The intellectual merits of the project lie in the development of compiler backends within NeuroXplorer to generate executable code for neuromorphic chips such as Loihi, Dynamic Neurormorphic Asynchronous Processor, and Microbrain from a high-level specification of the machine-learning task; development of mapping and synthesis tools to execute machine-learning tasks on novel neuromorphic architectures built using Field-Programmable Gate Array (FPGA); and development of high-performance software for hardware/software design-space exploration of new neuromorphic architectures. NeuroXplorer is built to be modular and extensible such that developers can easily contribute new features to the software.

The capabilities of NeuroXplorer are accessible over the Internet. The end-user trains the machine-learning model using a standard workflow and uploads it, upon which the appropriate code is automatically generated and executed on neuromorphic architecture. The neuromorphic program and bitstream files for the final FPGA design can be freely downloaded.
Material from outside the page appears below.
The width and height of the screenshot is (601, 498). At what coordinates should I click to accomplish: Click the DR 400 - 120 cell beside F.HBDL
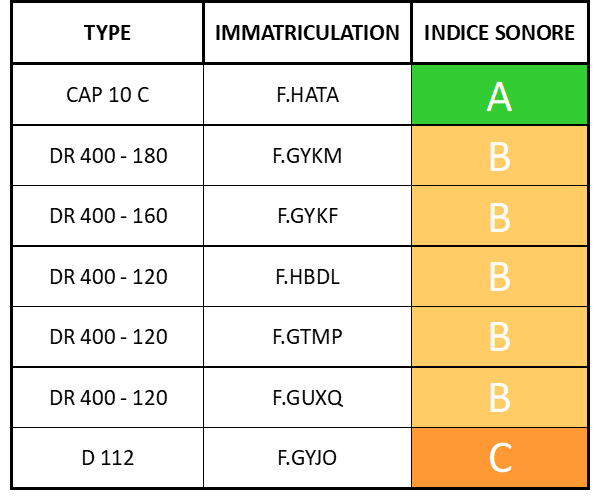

Design-space exploration tools within NeuroXplorer efficiently tackle the growing complexity of neuromorphic systems and challenges in integrating emerging design technologies into these systems. From an educational perspective, the project involves both graduate and undergraduate students at Drexel University in the development of the software. Collaborators from academia and industry deliver guest lectures on current developments in neuromorphic hardware, system software, and applications, with these lectures being integrated within relevant courses.

This award reflects NSF's statutory mission and has been deemed worthy of support through evaluation using the Foundation's intellectual merit and broader impacts review criteria.